* Your instructions
Give back the lines below exactly, but do not include any pictures.

* Records to use

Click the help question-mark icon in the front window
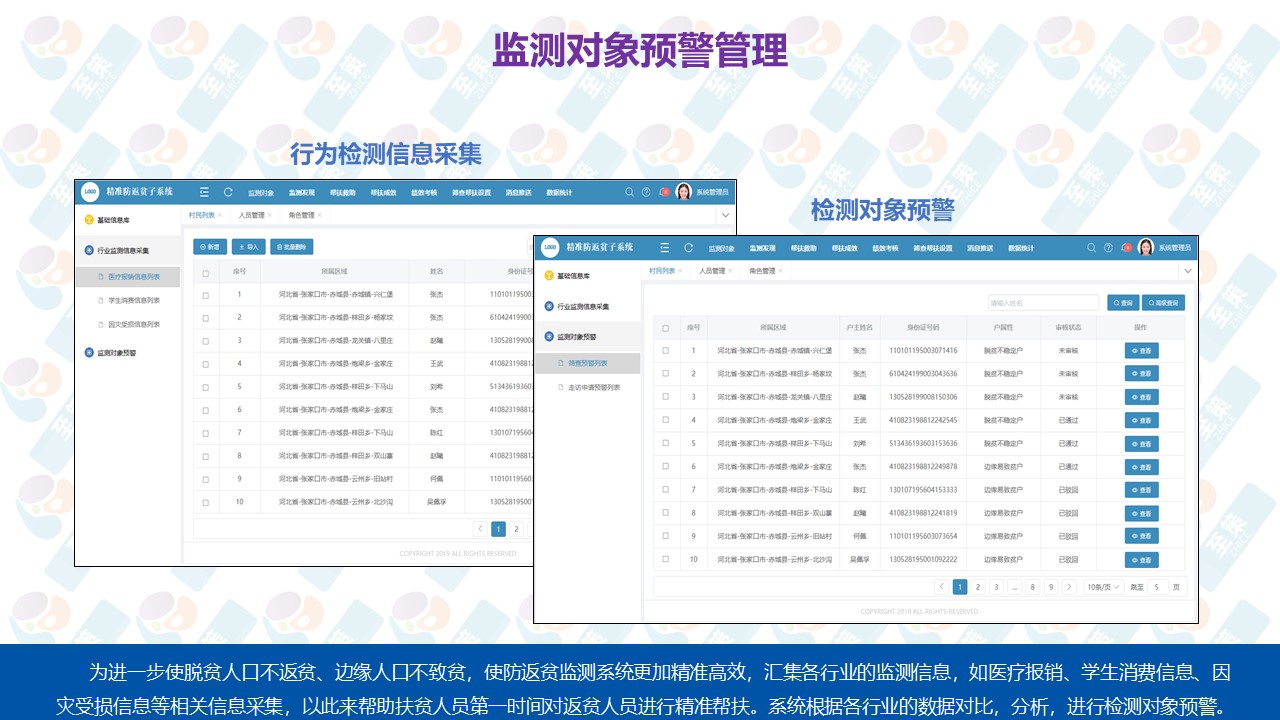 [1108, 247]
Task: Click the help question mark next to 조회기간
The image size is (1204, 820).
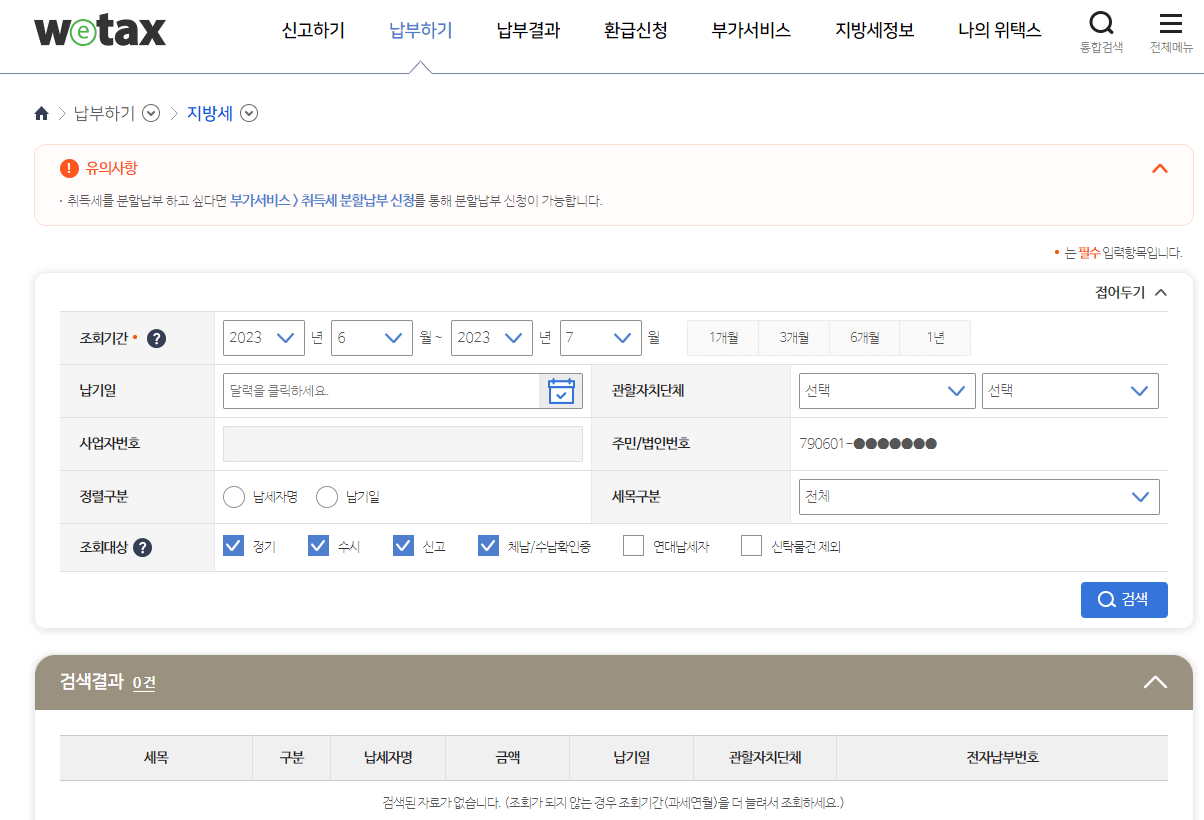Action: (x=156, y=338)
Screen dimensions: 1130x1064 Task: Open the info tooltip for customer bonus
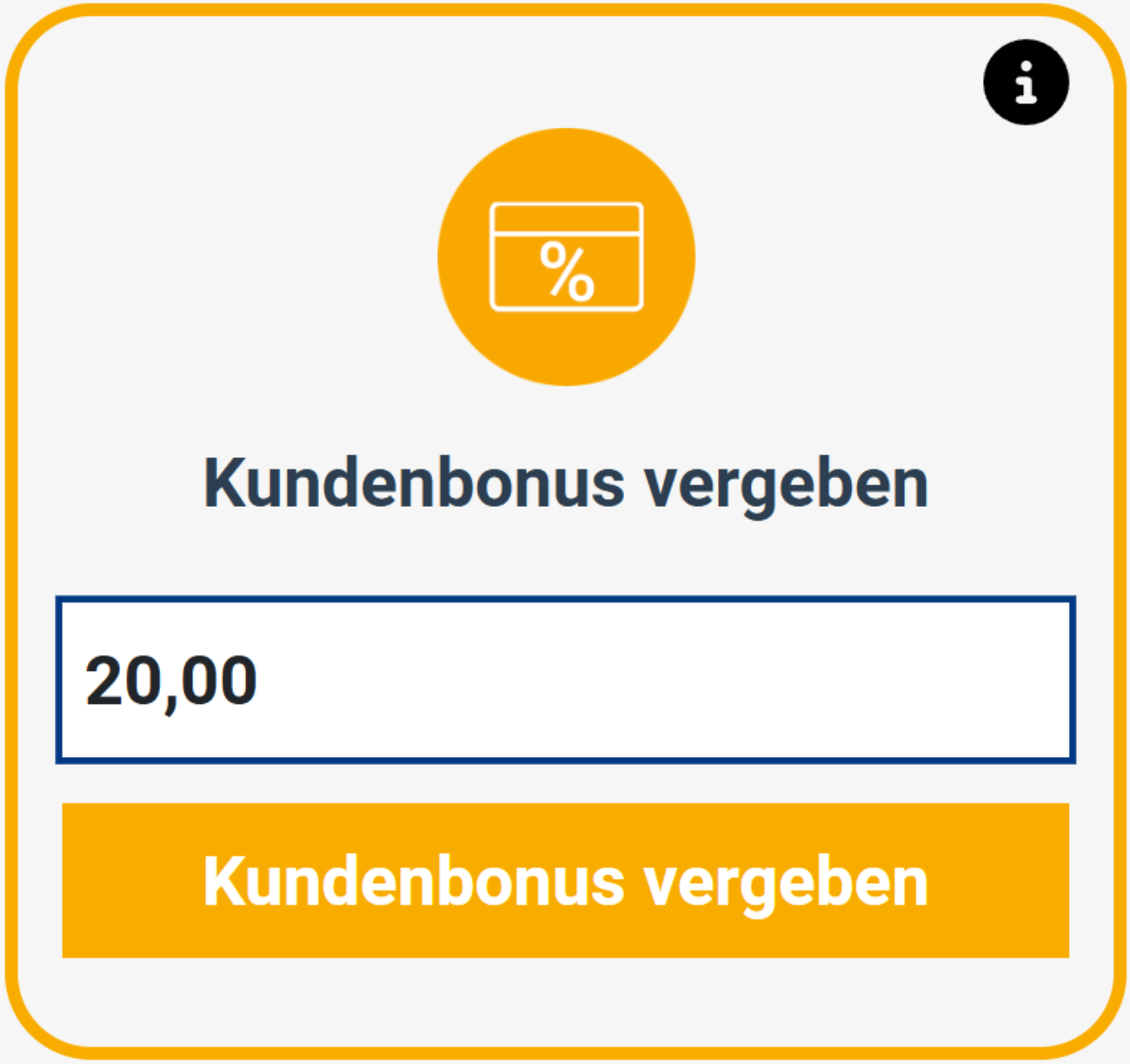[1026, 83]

* Answer to this problem
Click the help question-mark icon in the front window
 [1108, 247]
Task: Click the help question mark next to 조회기간
The image size is (1204, 820).
Action: (x=156, y=338)
Screen dimensions: 1130x1064 Task: Open the info tooltip for customer bonus
[1026, 83]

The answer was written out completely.